As interviewed by Katelyn Durkop, March 9, 2019

Lieutenant Susan M. Loader Poppendieck US Army

This is Katelyn Durkop interviewing Lieutenant Susan Loader about her experiences as a physical therapist in the army during the Vietnam War.
I was 24 years old when I joined the army so the war had been going on for the middle half of my life at that time. No one person encouraged me I pretty much decided on my own. I was in high school and collage and was aware of the demonstrations going on in protest to the war and hearing the daily death counts both of the American soldiers, of the Vietnam soldiers, Viet Cong, and the civilians. Hearing those death counts and all the talk about the body bags coming back that really encouraged me to do something positive about the war and that’s when I joined the army, not to protests but to help our soldiers that were coming home. I was trained as a physical therapist and went directly into the army, I went to the local national guard and got sworn in and reported in January. My whole objective there was to help the young men who had been to war and came back injured. My working conditions were excellent, I worked an eight hour day and I saw a lot of things that were very very disturbing. I spent a lot of time with my patients in the clinic and outside the clinic. We would go out camping and whatnot as a support to them. Most of them were ether younger or my same age which was very very hard on me. We had approximately fifty patients in the gym where we worked and when I looked around I realized I was the only one there that had all four limbs, that was a very very sobering situation. I saw a lot of injuries, I saw a lot of pain and suffering, I saw a lot of broken marriages, I saw a lot of disrespect for our soldiers that returned, the United States did not welcome their fighting men home in a pleasant way.

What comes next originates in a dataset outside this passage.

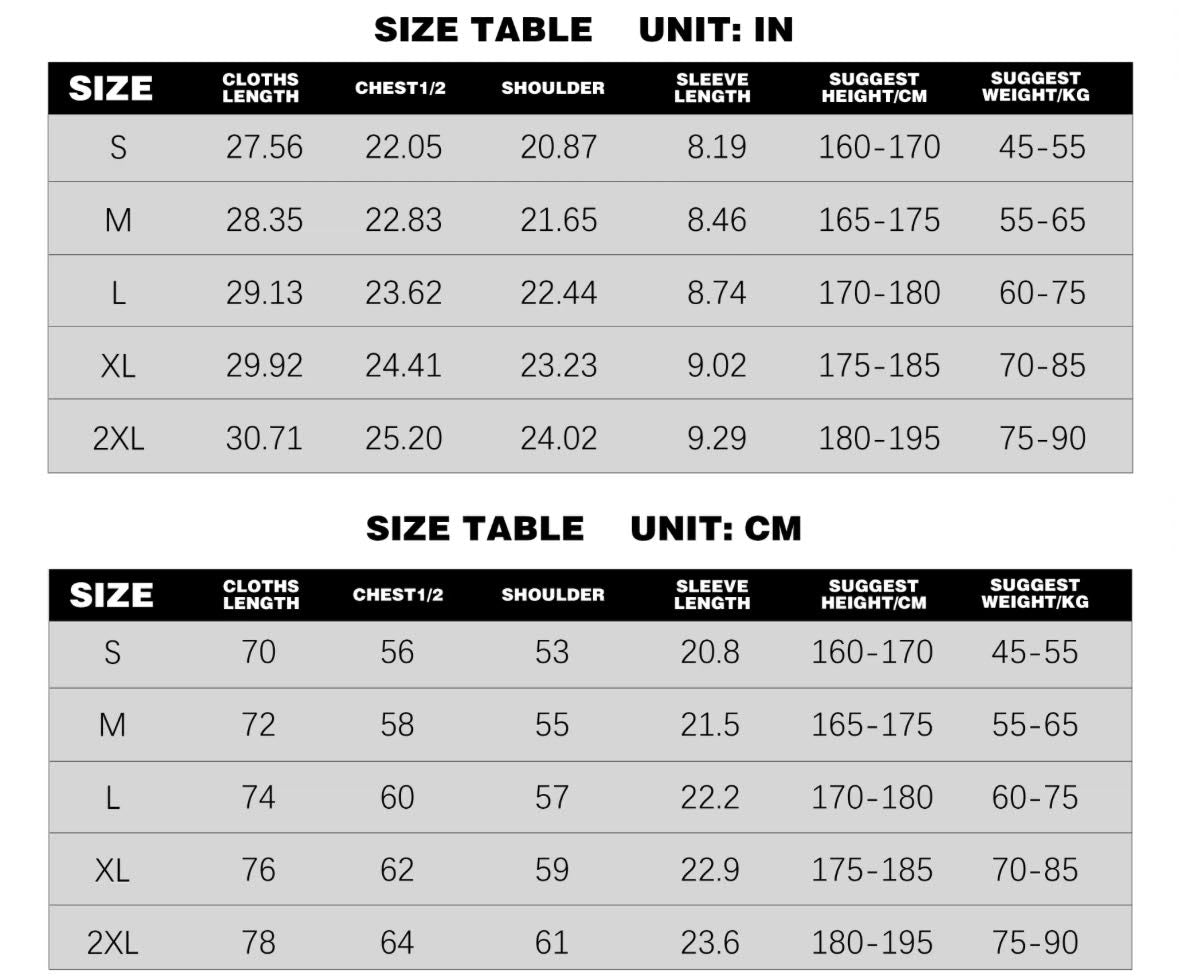Click the 20.8 sleeve length value
This screenshot has width=1179, height=980.
(x=710, y=653)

They were looked down upon, they did not get the medical care they needed, the emotional support they needed, it was a very sad treatment of our fighting men. Personally I feel like even though I didn't fight it did affect me emotionally in a very deep way. To this day I cannot walk the length of the Vietnam Memorial with all the soldiers names on it without crying and even thinking about it I get very emotional, very teary. There is a very deep deep emotion about Vietnam in my mind and its hard to understand because I didn't fight but I saw the results. Truthfully I was very proud of what I had accomplished.